By Jesse Wood
An estimated 180 to 200 people participated in the Peaceful People’s Parade for climate and social justice in downtown Boone on Monday afternoon. Organized by Boone Rising and held on a rainy day, the march was part of a Statewide Day of Action for Climate Justice and among the many protests occurring during the first 100 hours of Donald Trump’s presidency.
Boone Rising organizer Sarah Kellogg spoke outside the Watauga County Public Library prior to the start of the march throughout downtown. Boone Rising was formed during the 3rd annual Climate Justice Summit held this past December.

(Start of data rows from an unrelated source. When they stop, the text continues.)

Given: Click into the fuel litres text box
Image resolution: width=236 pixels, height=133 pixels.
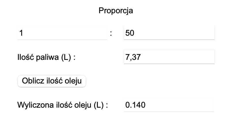Looking at the screenshot, I should coord(169,57).
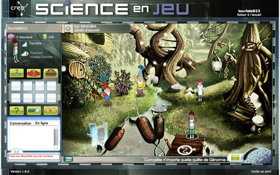
Task: Open help with the question mark button
Action: [x=16, y=110]
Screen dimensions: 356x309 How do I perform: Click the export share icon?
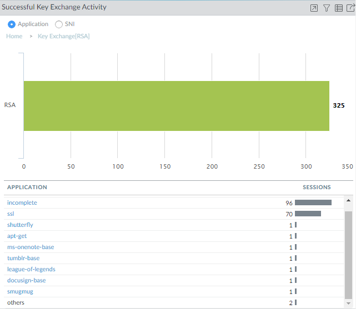click(x=350, y=8)
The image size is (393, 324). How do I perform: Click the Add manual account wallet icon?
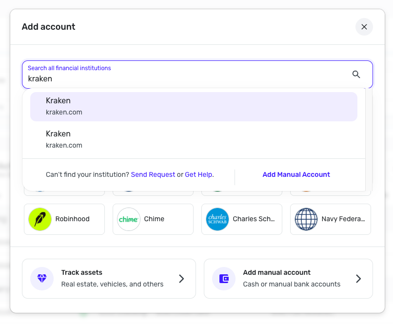[224, 279]
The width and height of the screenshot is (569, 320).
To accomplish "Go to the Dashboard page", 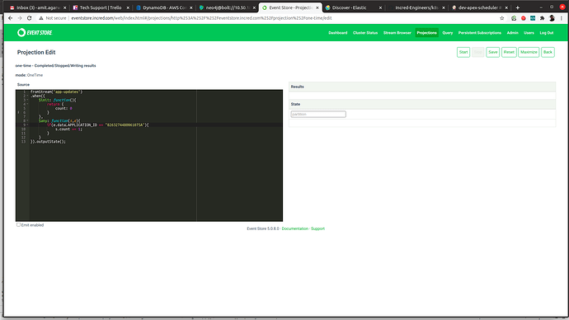I will (338, 33).
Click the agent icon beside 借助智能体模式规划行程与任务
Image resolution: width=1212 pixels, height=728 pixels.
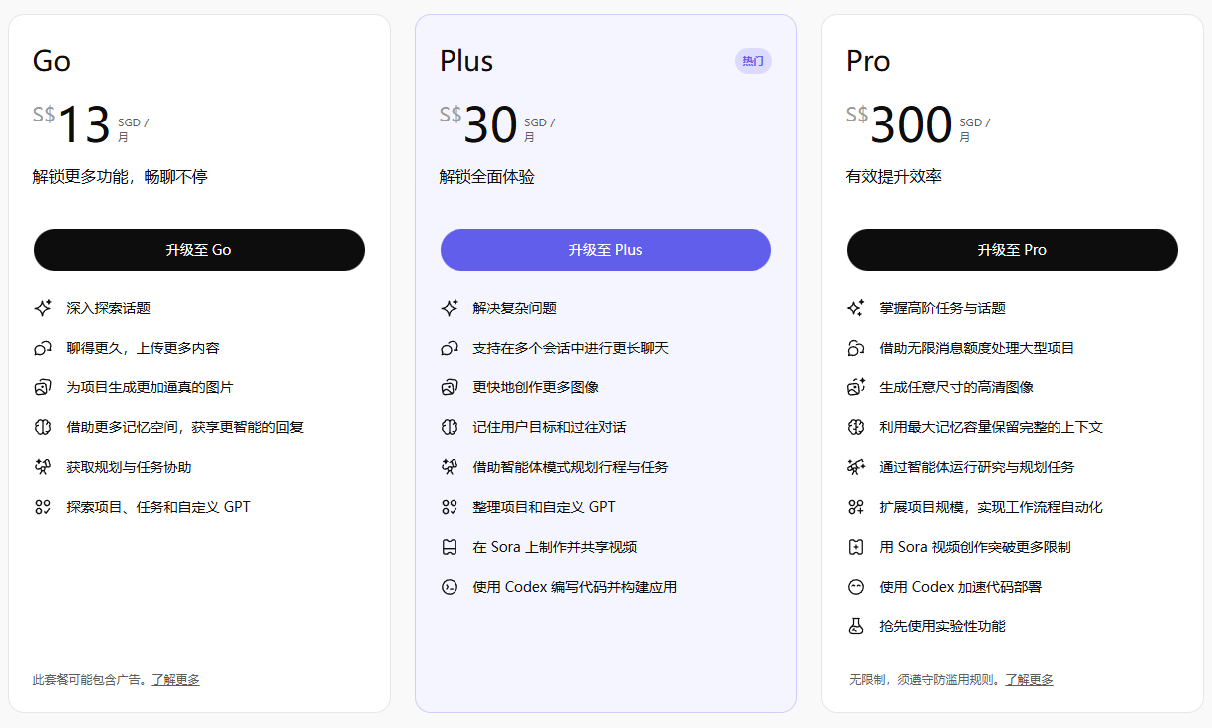point(451,467)
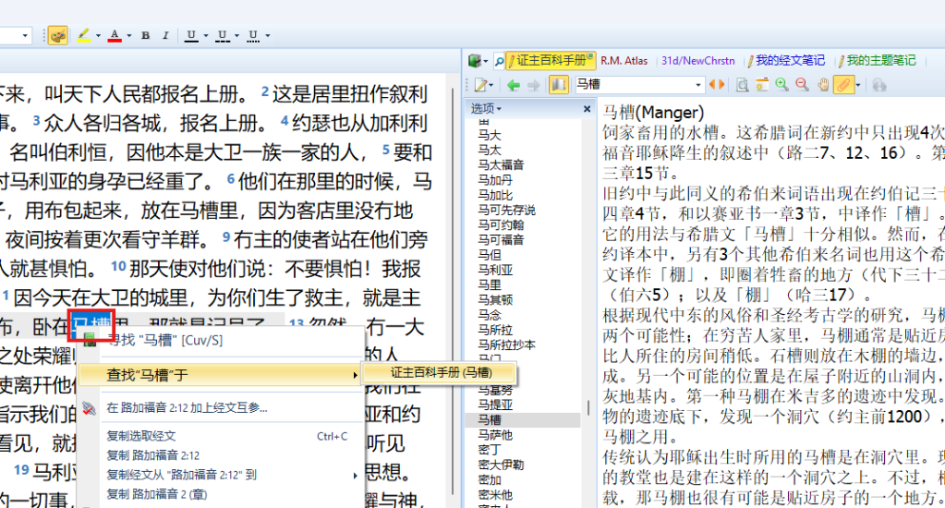Toggle the book topic list panel icon
Viewport: 945px width, 508px height.
pyautogui.click(x=558, y=85)
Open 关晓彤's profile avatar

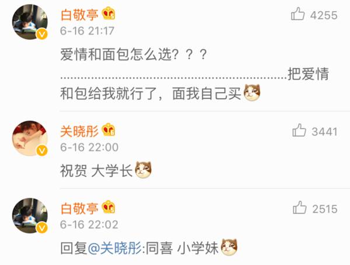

Kellogg encouraged those in attendance to take the time to mingle and, in particular, meet someone they didn’t know. She said the intent of the gathering was to celebrate what we have and to realize the collective power communities can wield.
“We are celebrating today what we already have and also coming together to understand our collective power. We have some challenging years ahead of us and we need to start working together now in true solidarity to make sure we can protect this place that we love. Not just celebrate it but keep it for many years to come.”
Boone Rising advocates for, Kellogg said, a long list of items such as equality for all, freedom of the press, indigenous rights and No DAPL, climate change and science, the building of resilient communities, support of local food, access to food and clean water for all, the immediate switch from fossil fuels to renewables, the protection and welcoming of immigrants, quality healthcare, housing, transportation and education for all, the end of war and quite a bit more.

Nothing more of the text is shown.